ROMA, 22 JUN (ANSA) – Milhares de pessoas se reuniram em Latina, no centro da Itália, para protestar contra a morte de Satnam Singh, imigrante indiano de 31 anos que faleceu após ter tido o braço decepado e as pernas quebradas por uma máquina agrícola.   

O ato foi organizado pela Confederação-Geral Italiana do Trabalho (Cgil), principal sindicato do país, e também contou com lideranças da oposição, como os secretários do Partido Democrático (PD), Elly Schlein, e da Aliança Verdes e Esquerda (AVS), Nicola Fratoianni.   

Durante a manifestação, Schlein prometeu apresentar um projeto para combater o problema crônico do trabalho irregular de imigrantes nos campos italianos.   

“A irregularidade, como nos ensina esse homicídio, causa precariedade, exploração e chantagens contra pessoas como Satnam Singh”, disse a líder de centro-esquerda.   

Singh vivia na Itália com a esposa havia três anos e trabalhava sem registro em uma empresa agrícola na província de Latina.   

No início da semana, teve o braço decepado por uma máquina de enrolar plástico ligada a um trator, que também fraturou suas pernas. Em vez de chamar socorro, os patrões de Singh o largaram diante de casa com o membro mutilado dentro de uma caixa de frutas e fugiram.   

O imigrante chegou a ser levado depois de helicóptero para um hospital, mas não resistiu aos ferimentos e faleceu na última quarta (19).   

“Um jovem trabalhador imigrante morreu sem socorro e assistência após o enésimo trágico acidente de trabalho, uma forma de trabalho que se manifesta com traços desumanos e que se insere na exploração dos frágeis e indefesos”, disse o presidente Sergio Mattarella durante um evento neste sábado, em Solferino, no norte da Itália.   

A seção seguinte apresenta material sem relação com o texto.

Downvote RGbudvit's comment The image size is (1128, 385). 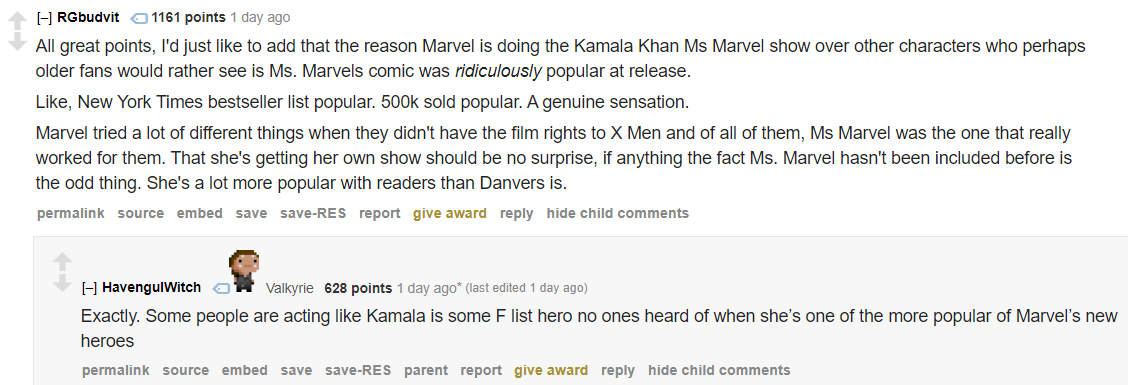(17, 42)
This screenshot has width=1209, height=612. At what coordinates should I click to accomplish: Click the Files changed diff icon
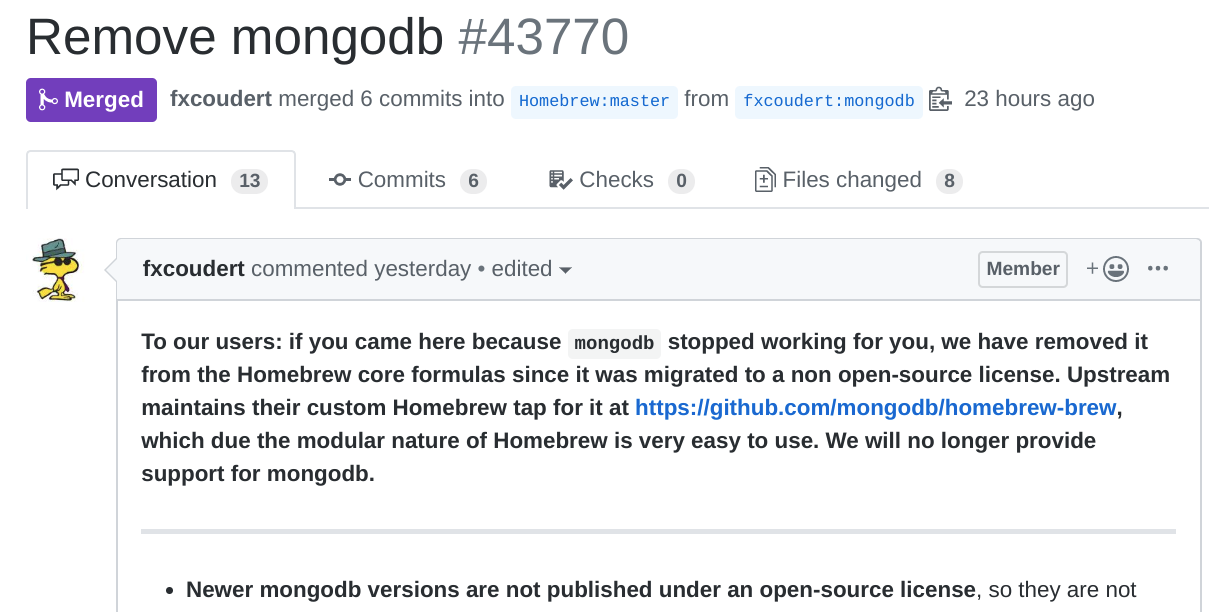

O patrão de Singh, Antonello Lovato, de 37 anos, é investigado por homicídio culposo, omissão de socorro e violação das normas de segurança. Já seu pai, Renzo Lovato, culpou o próprio imigrante pela morte. “Eu tinha avisado ao trabalhador para não se aproximar da máquina, mas ele foi mesmo assim. Uma irresponsabilidade, infelizmente, que custou caro para todos”, afirmou. (ANSA).